Urteil zu Hartz-IV-Leistungen Wie groß darf die Immobilie sein?
Ist selbst bewohntes Eigentum von Hartz-IV-Empfängern angemessen? Diese Bewertung darf von der Zahl der Bewohner abhängen. Das hat das Bundesverfassungsgericht entschieden. Nur wer wirklich darauf angewiesen ist, soll staatliche Leistungen bekommen.
Es ist ein Fall, der theoretisch irgendwann jeden einmal treffen kann: Man hat sich eine Immobilie gekauft, wird arbeitslos und ist auf Hartz-IV-Leistungen angewiesen. In diesem Fall stellt sich die Frage, ob man weiterhin in seiner Wohnung oder Haus bleiben darf. Oder ob man die Immobilie verkaufen muss, bevor man staatliche Leistungen bekommt.
Wenn die Wohnfläche angemessen, sprich nicht zu groß ist, muss sie nicht verkauft werden. Was angemessen ist und was nicht, hängt von der Zahl der Bewohner ab. Wohnen in einer Eigentumswohnung beispielsweise zwei Personen, liegt die Obergrenze bei 80 Quadratmetern. Bei einem Haus sind es bei zwei Personen maximal 90 Quadratmeter.
Obergrenzen sind verfassungskonform
Solche Obergrenzen sind verfassungskonform, hat nun das Bundesverfassungsgericht entschieden. Im konkreten Fall muss das Sozialgericht Aurich in Niedersachsen über den Fall einer Frau entscheiden, die mit ihrem Ehemann in einem selbst erbauten Haus lebte. Das Haus hat eine Wohnfläche von 143 Quadratmetern und gehört dem Ehemann. Das Paar lebte dort mit seinen sechs Kindern. Vor neun Jahren zog das letzte Kind aus. Als die Ehefrau Grundsicherung beantragte, lehnte das Jobcenter dies ab. Bevor sie staatliche Leistungen bekomme, müsse erst das Haus verkauft werden. Weil es zu groß sei, könne es von einem Verkauf nicht verschont bleiben.

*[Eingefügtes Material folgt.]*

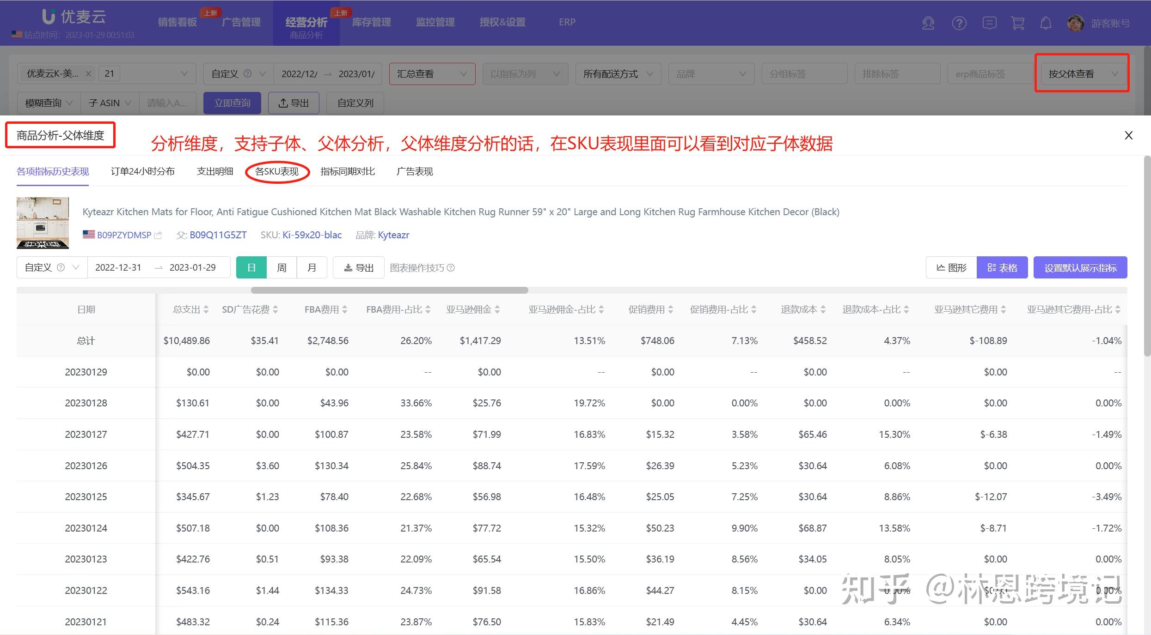Open the 按父体查看 dropdown

pyautogui.click(x=1082, y=73)
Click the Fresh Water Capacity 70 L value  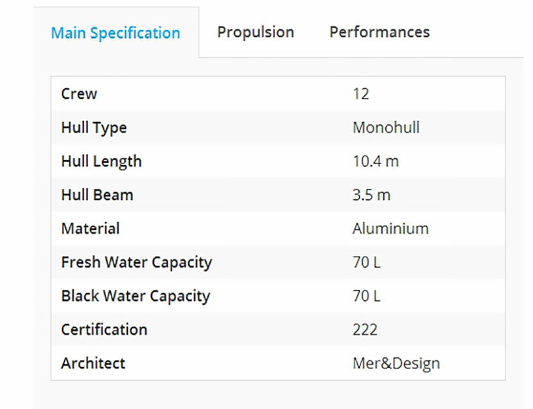(x=366, y=262)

Das Sozialgericht hielt die Entscheidung des Jobcenters für verfassungswidrig und legte den Fall dem Bundesverfassungsgericht zur Prüfung vor. Das Sozialgericht verwies darauf, dass nach dem Grundgesetz Eltern gegenüber Kinderlosen nicht schlechter gestellt werden dürften. Die geltenden Vorschriften würden Familien aber diskriminieren. Eltern würden in ihrer aktuellen Lebenssituation nur deshalb schlechter behandelt, weil sie in einer früheren Lebensphase Kinder betreut hätten. Im konkreten Fall müsse der Staat auch berücksichtigen, dass die Größe des Hauses notwendig war, um genügend Platz für die Kinder zu haben.

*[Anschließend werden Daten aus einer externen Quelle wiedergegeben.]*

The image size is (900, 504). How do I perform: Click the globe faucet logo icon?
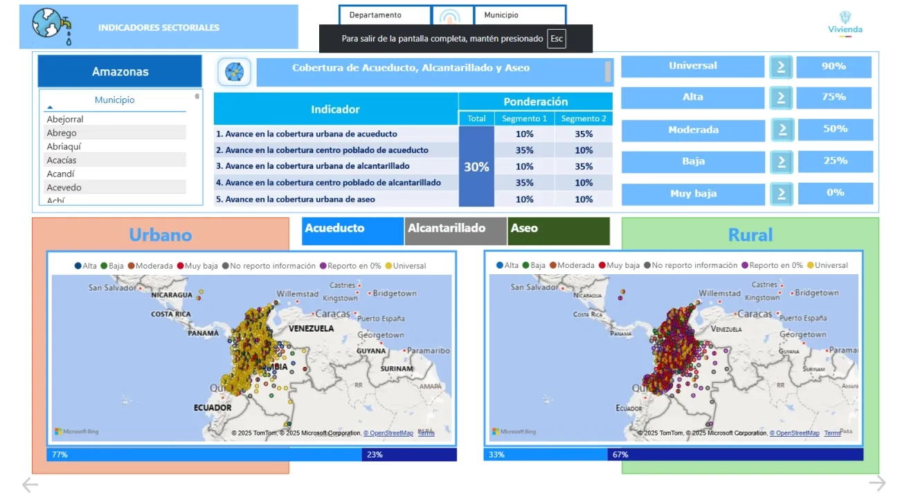pos(53,26)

Leistungen nur für Personen, die darauf angewiesen sind
Dieser Argumentation ist das Bundesverfassungsgericht nicht gefolgt. Die Frage, ob staatliche Leistungen gewährt werden oder nicht, richte sich immer nach dem aktuellen Bedarf. Dass das Ehepaar im Haus früher seine Kinder großgezogen habe, müsse nicht berücksichtigt werden. Bei Hartz-IV-Leistungen und bei der Grundsicherung gelte der Grundsatz, dass staatliche Leistungen nur nachrangig gewährt werden. Die Leistungen gebe es nur für Personen, die darauf angewiesen sind. Deshalb müsse Wohneigentum zunächst grundsätzlich verwertet, sprich zu Geld gemacht werden.
Mit dieser Entscheidung bleibt es also bei der vorherrschenden Praxis. Das bedeutet: Wenn eine Familie im eigenen Haus wohnt und die Kinder ausziehen, sinkt die Quadratmeterzahl, die bei Hartz-IV-Leistungen als angemessen gilt. Das kann dazu führen, dass vor dem Bezug von staatlichen Leistungen das Haus verkauft werden muss.